La «razionalizzazione della spesa pubblica» colpisce ancora. Le borse di studio per gli studenti universitari, i libri di testo, gli interventi per i disabili e le scuole paritarie e gli investimenti per gli autobus rischiano tagli pesantissimi: in base ad un accordo preso in Conferenza Stato—Regioni, e ratificato poi dal decreto legge Sblocca Italia (già in Gazzetta ufficiale), il Fondo integrativo statale viene inserito all’interno del patto di stabilità, mentre fino all’anno scorso ne era svincolato. Così le Regioni potranno assolvere al «contributo delle Regioni al risanamento della finanza pubblica». Ma con quali conseguenze? Che queste risorse, che ammontano a circa 162 milioni di euro, rischino seriamente di essere dirottate dalle Regioni ad altri scopi. Finché infatti erano slegati dai vincoli europei, i fondi dovevano essere vincolati all’utilizzo preciso per cui erano stati stanziati. Ma, finendo sotto il tetto del patto di stabilità, potranno essere usati dalle Regioni in base alle proprie esigenze. E, in tempi di crisi, è facile immaginare che qualche amministratore possa stornarli per la sanità, piuttosto che destinarli alle esigenze originarie. Il che significherebbe in automatico diminuire ancora ulteriormente le risorse già fortemente depauperate nel corso degli ultimi anni. Secondo una stima dell’Unione degli universitari, che ha presentato una mozione insieme al CNSU (Consiglio nazionale studenti universitari) a rischio sono 48.214 borse di studio, considerando che l’importo medio di una borsa lo scorso anno è stato di 3360 euro. «Il governo e le regioni - sottolinea il presidente del CNSU Andrea Fiorini - devono essere consapevoli che in un momento di crisi economica senza precedenti per il nostro paese demolire il diritto allo studio significherebbe di fatto escludere un’intera fascia della popolazione dall’istruzione superiore e togliere un ulteriore possibilità di sviluppo al nostro paese. Se si vuole cambiare davvero, l’istruzione deve tornare ad essere una priorità non solo negli slogan ma anche negli investimenti».

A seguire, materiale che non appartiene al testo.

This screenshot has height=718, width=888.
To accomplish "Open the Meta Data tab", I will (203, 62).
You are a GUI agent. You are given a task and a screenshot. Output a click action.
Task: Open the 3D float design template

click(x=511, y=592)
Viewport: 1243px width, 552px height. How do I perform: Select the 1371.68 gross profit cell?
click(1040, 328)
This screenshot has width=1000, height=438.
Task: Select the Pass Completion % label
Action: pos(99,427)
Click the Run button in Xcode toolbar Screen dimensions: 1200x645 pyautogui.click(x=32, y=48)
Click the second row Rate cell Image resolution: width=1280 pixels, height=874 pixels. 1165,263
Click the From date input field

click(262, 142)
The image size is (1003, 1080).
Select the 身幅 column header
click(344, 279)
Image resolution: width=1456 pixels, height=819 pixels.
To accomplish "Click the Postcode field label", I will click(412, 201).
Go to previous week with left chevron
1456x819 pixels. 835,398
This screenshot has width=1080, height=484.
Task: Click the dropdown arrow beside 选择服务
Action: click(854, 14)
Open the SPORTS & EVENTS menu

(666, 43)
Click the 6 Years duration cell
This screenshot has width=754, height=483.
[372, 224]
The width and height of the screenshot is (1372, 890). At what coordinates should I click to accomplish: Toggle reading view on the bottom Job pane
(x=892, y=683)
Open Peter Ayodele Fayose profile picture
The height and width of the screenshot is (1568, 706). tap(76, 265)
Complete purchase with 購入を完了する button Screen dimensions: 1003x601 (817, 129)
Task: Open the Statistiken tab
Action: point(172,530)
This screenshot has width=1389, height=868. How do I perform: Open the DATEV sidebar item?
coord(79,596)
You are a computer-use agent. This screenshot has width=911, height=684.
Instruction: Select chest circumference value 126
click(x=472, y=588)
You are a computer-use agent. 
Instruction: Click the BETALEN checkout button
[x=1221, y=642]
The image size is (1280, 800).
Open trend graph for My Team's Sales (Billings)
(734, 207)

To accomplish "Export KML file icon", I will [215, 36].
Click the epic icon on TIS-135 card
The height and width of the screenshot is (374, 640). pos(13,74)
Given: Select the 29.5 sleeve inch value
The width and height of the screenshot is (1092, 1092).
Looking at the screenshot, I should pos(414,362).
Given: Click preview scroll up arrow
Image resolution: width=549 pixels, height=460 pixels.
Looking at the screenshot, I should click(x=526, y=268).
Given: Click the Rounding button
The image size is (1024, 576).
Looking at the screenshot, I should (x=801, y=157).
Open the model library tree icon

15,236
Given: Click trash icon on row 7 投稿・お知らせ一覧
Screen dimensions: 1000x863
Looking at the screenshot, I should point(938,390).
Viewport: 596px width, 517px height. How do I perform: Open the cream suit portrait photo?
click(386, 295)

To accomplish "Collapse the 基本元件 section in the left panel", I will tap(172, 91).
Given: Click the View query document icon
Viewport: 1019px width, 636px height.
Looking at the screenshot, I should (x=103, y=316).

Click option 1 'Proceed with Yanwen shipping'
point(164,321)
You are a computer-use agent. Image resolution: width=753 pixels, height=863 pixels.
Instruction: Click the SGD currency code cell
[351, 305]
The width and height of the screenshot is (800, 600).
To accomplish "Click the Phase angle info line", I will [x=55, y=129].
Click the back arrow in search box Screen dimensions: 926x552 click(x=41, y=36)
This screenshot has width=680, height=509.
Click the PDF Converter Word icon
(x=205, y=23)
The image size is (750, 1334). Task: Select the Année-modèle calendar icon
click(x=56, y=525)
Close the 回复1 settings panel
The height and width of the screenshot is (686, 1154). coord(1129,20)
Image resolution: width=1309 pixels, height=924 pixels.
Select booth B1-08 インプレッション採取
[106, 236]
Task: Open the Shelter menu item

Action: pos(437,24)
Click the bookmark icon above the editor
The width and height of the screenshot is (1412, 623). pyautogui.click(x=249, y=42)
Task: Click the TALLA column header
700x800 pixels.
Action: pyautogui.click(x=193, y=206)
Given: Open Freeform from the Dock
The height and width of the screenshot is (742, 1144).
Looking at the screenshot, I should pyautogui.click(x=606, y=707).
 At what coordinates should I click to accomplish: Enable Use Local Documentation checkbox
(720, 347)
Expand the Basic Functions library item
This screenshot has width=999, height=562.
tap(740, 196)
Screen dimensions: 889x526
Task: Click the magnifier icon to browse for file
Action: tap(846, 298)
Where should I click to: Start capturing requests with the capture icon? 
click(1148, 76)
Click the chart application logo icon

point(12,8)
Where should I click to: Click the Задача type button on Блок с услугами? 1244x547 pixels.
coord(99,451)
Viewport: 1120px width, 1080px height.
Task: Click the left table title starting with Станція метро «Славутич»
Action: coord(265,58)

«Parere favorevole se cassate quella norma»

La mozione è già finita sul tavolo della VII Commissione cultura alla Camera, che ha immediatamente licenziato un «parere favorevole condizionato» allo Sblocca Italia, prima che venga convertito in legge: ovvero, il disegno di legge che prevede la riapertura dei cantieri e la semplificazione della burocrazia ha il parere favorevole della commissione, solo a condizione che venga modificato l’articolo 42, «ripristinando l’esclusione dal Patto di stabilità interno delle risorse destinate alle Regioni relativamente agli interventi in materia di diritto allo studio, scuole paritarie, contributi e benefici agli studenti con disabilità e erogazione gratuita di libri di testo, in considerazione del fatto che l’attuale formulazione della norma rischia di vanificare misure recentemente adottate nel settore scolastico, le quali rivestono una rilevanza strategica nell’ambito della politica di rilancio della scuola e dell’istruzione». Quali sono le regioni più a rischio? «Toscana, Piemonte, Veneto, Campania, regioni dove già in passato fondi destinati al diritto allo studio sono stati dirottati verso altre spese, come abbiamo rilevato, portandole in tribunale e obbligandole a restituire i soldi agli studenti- spiega Gianluca Scuccimarra, presidente dell’Unione degli universitari (Udu). Se questa norma passerà, potranno farlo, per rientrare nei propri bilanci, senza alcuna conseguenza».